By on February 11, 2021 in Dredge Updates, Recent News

Sand Shifter – Stage Harbor, Chatham

Another week of putting the many pieces of the Stage Harbor ‘jig saw’ puzzle together continues!

What’s left until we can actually start dredging?

  • Moving the Booster Station from the parking lot in Hardings Beach east about 2,000 feet down the beach.
  • Finish assembling the 10 three hundred foot sections of new pipe that had to be purchased (due to the approximately 12,000 feet of pipe required for this project).
  • Fueling the dredge and push boat.
  • Moving the pipe into position from the Stage Harbor channel to the Booster Station onto the discharge area on Cockles Beach.
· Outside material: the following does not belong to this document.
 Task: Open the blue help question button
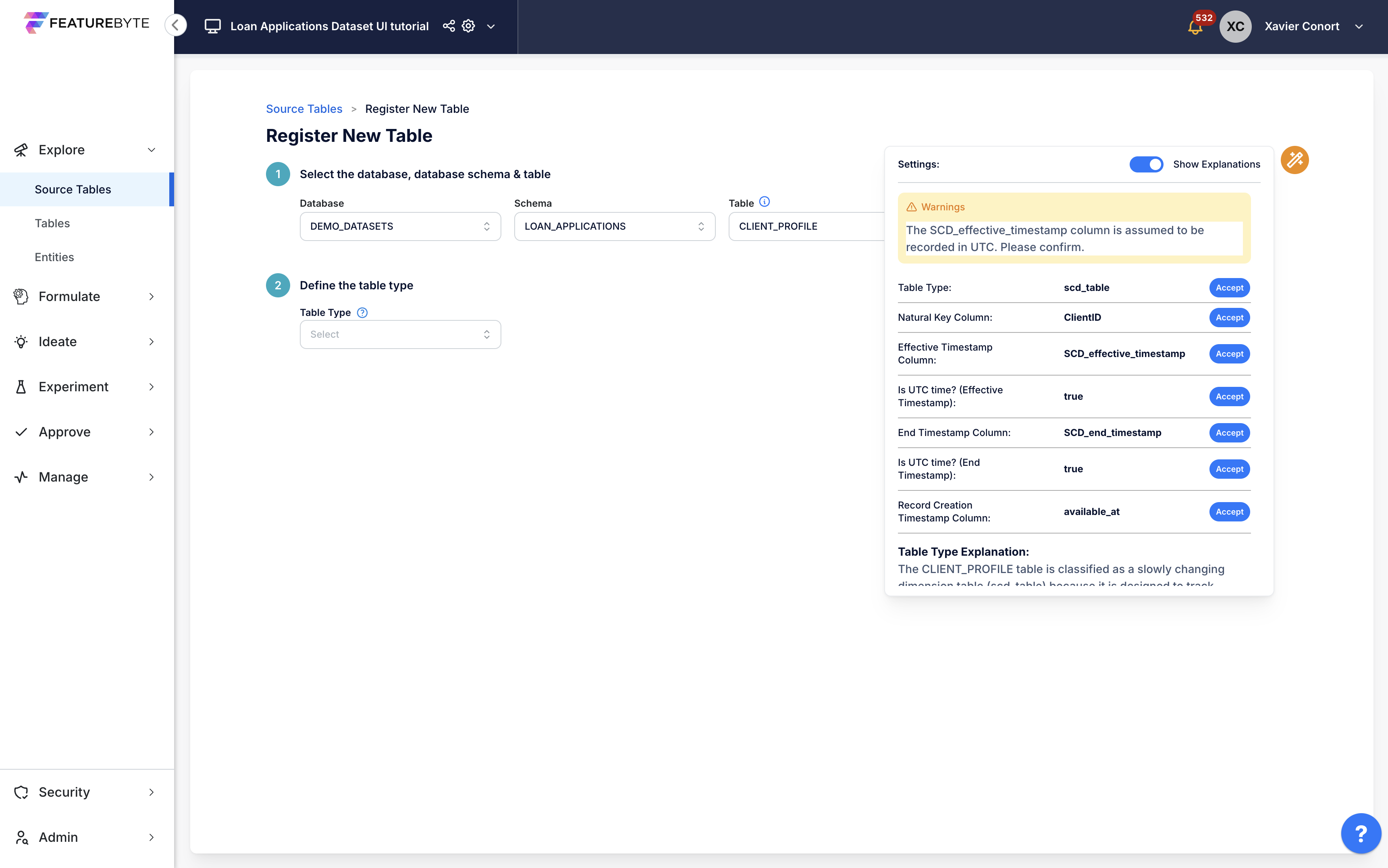(1361, 833)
And then of course there was last weekends weather that required the dredge crew to secure all of the equipment on Friday ceasing operations until Monday. The forecasted cold temperatures will certainly not be much help either as saltwater temperatures are nearing 35 degrees.

Stage Harbor

Project layout showing the location of the Sand Shifter, Booster Station and Discharge Pipe location

The Stage Harbor channel is a very challenging area for dredge operations, especially during this time of the year. While uncommon for the winter months, any wind out of the South, Southwest or Southeast brings with it seas, and there is very little protection when the winds are coming from the West, Northwest, or North. Unfortunately, when we get wind out of the Northeast, or a Nor’easter, it’s usually quite nasty in this area as the wind will come right over the land and out of the Stage Harbor channel.

Pretty much any wind over 20 knots will make conditions boarder line for dredging. And then there is the surface current….on a typical ebb tide (outgoing), the current speed can get up to 3 kts., with higher speeds when there is a new and or full moon. It is very challenging to operate the dredge and cutter head (that is actually working on the bottom) when the currents are running hard.

A few questions were raised about some of the details of this project.

12,000 feet of pipe seems very long, why do you need such long lenghts?

12,000 feet equals 2.272 miles!  This is indeed a pretty long distance to pump a mixture of sand and water from the Sand Shifter to the Booster Station and onto the discharge location which as noted above is to the west of Stage Harbor and just to the west of Cockle Cove.

Why do we need a Booster Station?

In order to move the mixture of sand & water through the 12,000 feet of pipe, a ‘boost’ is required at some point of the pipe run. Without it, the mixture would slow down to the point where it would barely be moving through the pipe. Note, the Sand Shifter is able to pump without a ‘Booster’ up to 6,000 feet. Having the ‘Booster Station’ located at approximately 3,000 feet from the Sand Shifter will give us the best efficiency allowing the dredge pumps not to work at maximum output for the duration of the project.

Cod Fish II – Sesuit Harbor, Dennis

A nice picture of the Cod Fish II and pushboat J.W. Doane alongside the dock riding out Sunday’s snowstorm.